Travel team at Penningtons Manches secures favourable judgment in High Court
The travel team at Penningtons Manches has secured a favourable judgment for a British family following a High Court trial to determine who was responsible for a road traffic accident that occurred in Portugal in September 2010.
The accident occurred while Mr and Mrs Vann were on holiday in Portugal with their adult children and partners. Following an evening meal, they crossed a road to return to their car. Just before they reached the other side, Mr and Mrs Vann were struck by a vehicle driven by a Brazilian driver, which caused catastrophic injuries to them both.
Mr Vann suffered severe frontal lobe injuries and died a few days after the accident. Mrs Vann suffered severe orthopaedic injuries and an extremely serious brain injury that caused her to be in a coma for several days. After being air-lifted back to the UK, she spent nine months as an inpatient in the Neurological Rehabilitation Unit at Homerton Hospital.
Although Mrs Vann has recovered well from her orthopaedic injuries, she continues to suffer from very significant cognitive deficit and will require professional care and support for the rest of her life. She has also lost the capacity to manage her affairs and the team has therefore applied to the Court of Protection for the appointment of a deputy.
It was not only Mr and Mrs Vann that suffered as a consequence of the accident. Their two children, Alex Vann and Julia Plappert, endured the ordeal of witnessing the accident and its immediate aftermath and were later diagnosed with post-traumatic stress disorder (PTSD).
In the early stages of the case, the defendant’s Portuguese insurer, Ocidental SA, conceded liability, although the admission was subsequently withdrawn. The insurer then maintained its denial of liability all the way to trial.

▶ **Exercise data**
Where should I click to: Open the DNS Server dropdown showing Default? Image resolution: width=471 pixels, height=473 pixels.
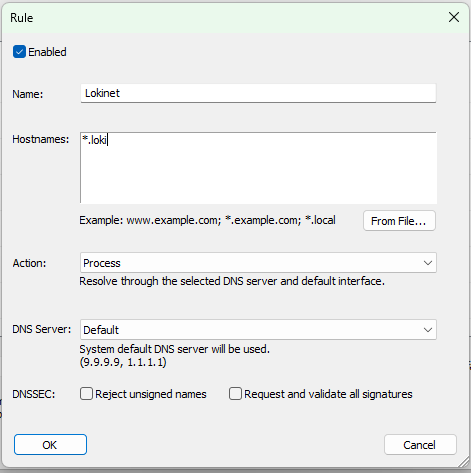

▶ **Exercises**
A – From the article on the Vann family's Portugal accident case, copy word for word the stretch from "Mr Vann suffered" through "at Homerton Hospital.".
B – Write the next part of the article on the Vann family's Portugal accident case, starting after its last sentence.
The material comes from a separate source and has no connection to the article.

▶ **Responses per task**
A –
Mr Vann suffered severe frontal lobe injuries and died a few days after the accident. Mrs Vann suffered severe orthopaedic injuries and an extremely serious brain injury that caused her to be in a coma for several days. After being air-lifted back to the UK, she spent nine months as an inpatient in the Neurological Rehabilitation Unit at Homerton Hospital.

B –
The family has always been adamant that the Brazilian driver was travelling too fast and that he was solely responsible for the accident. At trial, His Honour Mr Justice Supperstone accepted the family’s testimony and concluded that Mr and Mrs Vann did not show a lack of reasonable care for their own safety. He found that the speed of the car as it approached the restaurant was 53–64mph (with a mean speed of 58.5mph) and that the defendant was therefore driving at a speed close to, or in excess of, the local speed limit.
He concluded that the driver was travelling too fast for the conditions and that he would have been able to brake and avoid the collision entirely had he travelled at 43mph or less. He also dismissed the pleaded allegation that the family’s ability to cross the road was impaired by alcohol.
Mark Lee, the partner in charge of the travel law team, represents the Vanns’ son-in-law Nicholas Plappert, as the litigation friend of Mrs June Vann, the estate of Mr Vann and also Alex and Julia regarding their associated claims for ‘moral damages’.